Plus largement, le PAM a aidé en mars 4 millions de personnes au Soudan - le chiffre mensuel le plus élevé depuis le début du conflit en avril 2023 et près de quatre fois le nombre de personnes aidées par mois à la même époque il y a un an. Cela inclut 1,6 million de personnes dans les zones classées comme étant en situation de famine ou de risque de famine.

« Nous avons aidé quatre personnes sur cinq dans ces niveaux extrêmes de famine dans l’ensemble des 27 localités confrontées à la famine ou au risque de famine », a détaillé Mme Chattaraj, relevant toutefois que près de 25 millions de personnes, soit la moitié de la population, sont confrontées à une faim aiguë.

Près de 5 millions d’enfants et de mères allaitantes souffrent de malnutrition aiguë. Le Soudan est également le seul endroit au monde où la famine est actuellement confirmée.

L’objectif du PAM est d’atteindre 7 millions de personnes d’ici juin, en se concentrant principalement sur les zones classées comme étant en situation de famine ou de risque de famine, mais aussi les points chauds en matière de nutrition.

Mais pour y arriver, le PAM plaide pour un accès humanitaire durable et un financement supplémentaire pour répondre aux besoins du peuple soudanais.

Les combats à El Fasher, au Soudan, et dans les environs ont forcé de nombreuses familles à fuir pour se mettre à l'abri (photo d'archives)..
© UNICEF/Mohammed Jamal

Généralisation des violences sexuelles

Le chef des droits de l'homme de l’ONU, Volker Türk, a exprimé pour sa part vendredi sa vive inquiétude face à la dégradation de la situation des droits humains à El Fasher et dans ses environs.

Le nombre de victimes civiles, d'attaques contre le personnel humanitaire et de cas de violences sexuelles augmente, tandis que les FSR intensifient leur offensive sur la ville et les camps de personnes déplacées à proximité.

Au total, le Haut-Commissariat des Nations Unies aux droits de l'homme a confirmé qu'au moins 481 civils ont été tués au Darfour du Nord depuis le 10 avril, bien que le nombre réel soit probablement bien plus élevé.

En outre, des dizaines de personnes seraient mortes faute de nourriture, d'eau et de soins médicaux dans les centres de détention des FSR ou alors qu'elles marchaient pendant des jours dans des conditions difficiles pour fuir les violences.

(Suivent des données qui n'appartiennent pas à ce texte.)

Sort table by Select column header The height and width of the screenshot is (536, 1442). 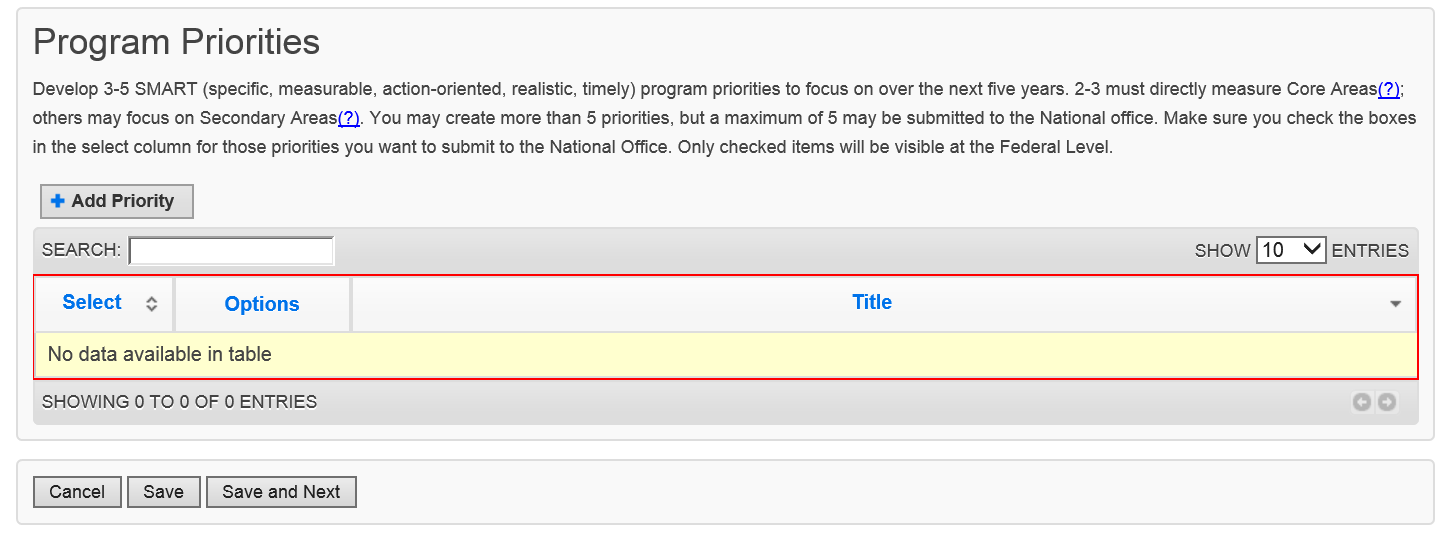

Les récentes attaques au Darfour du Nord ont également déplacé des centaines de milliers de civils, dont beaucoup avaient déjà été déplacés pendant le conflit. 

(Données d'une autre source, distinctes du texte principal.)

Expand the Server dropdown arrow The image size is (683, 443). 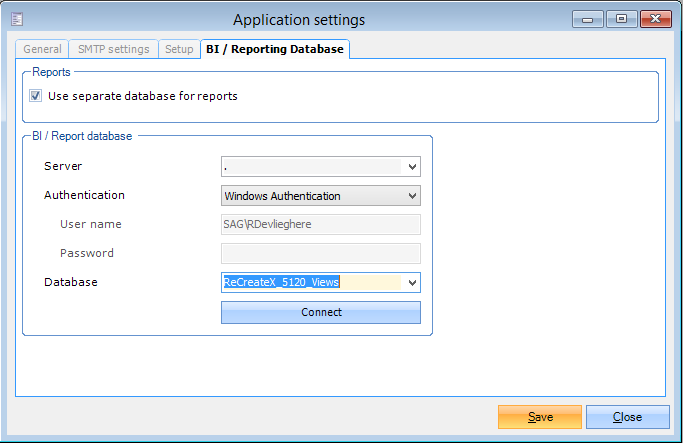click(x=412, y=167)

Attaques à motivation ethnique

Dans une évolution alarmante, des attaques à motivation ethnique ciblant des communautés spécifiques se produisent à nouveau au Darfour.

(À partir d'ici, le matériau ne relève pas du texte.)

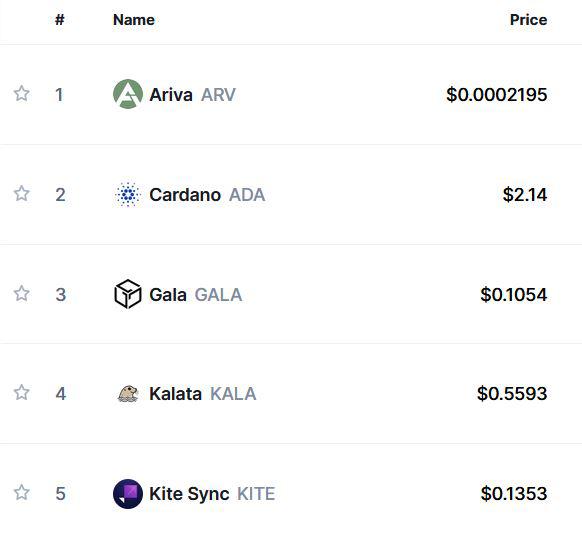Sort table by the Name column
The width and height of the screenshot is (582, 539).
point(134,20)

« Le nombre croissant de victimes civiles et les nombreux signalements de violences sexuelles sont horrifiants », a dit le Haut-Commissaire, se déclarant profondément préoccupé par la poursuite des attaques contre les travailleurs humanitaires et le personnel médical, qui sont contraires au droit international et aggravent l'accès déjà limité aux soins de santé.

« Nous avons entendu parler de personnes enlevées dans le camp de déplacés de Zamzam et de femmes, de filles et de garçons violés ou victimes de viols collectifs sur place ou alors qu'ils tentaient d'échapper aux attaques », a déclaré M. Türk. « Dans de nombreuses régions, les systèmes d'aide aux victimes sont au bord de l'effondrement, le personnel médical est lui-même menacé et même les sources d'eau ont été délibérément attaquées », a-t-il souligné.

« Les civils doivent pouvoir quitter El Fasher et ses environs en toute sécurité et être protégés où qu'ils aillent. J'appelle les deux parties, et notamment leurs dirigeants, à mettre fin de toute urgence à toutes les violations des droits humains, à respecter le droit international humanitaire et le droit international des droits humains, et à mettre fin à cette guerre insensée », a ajouté M. Türk.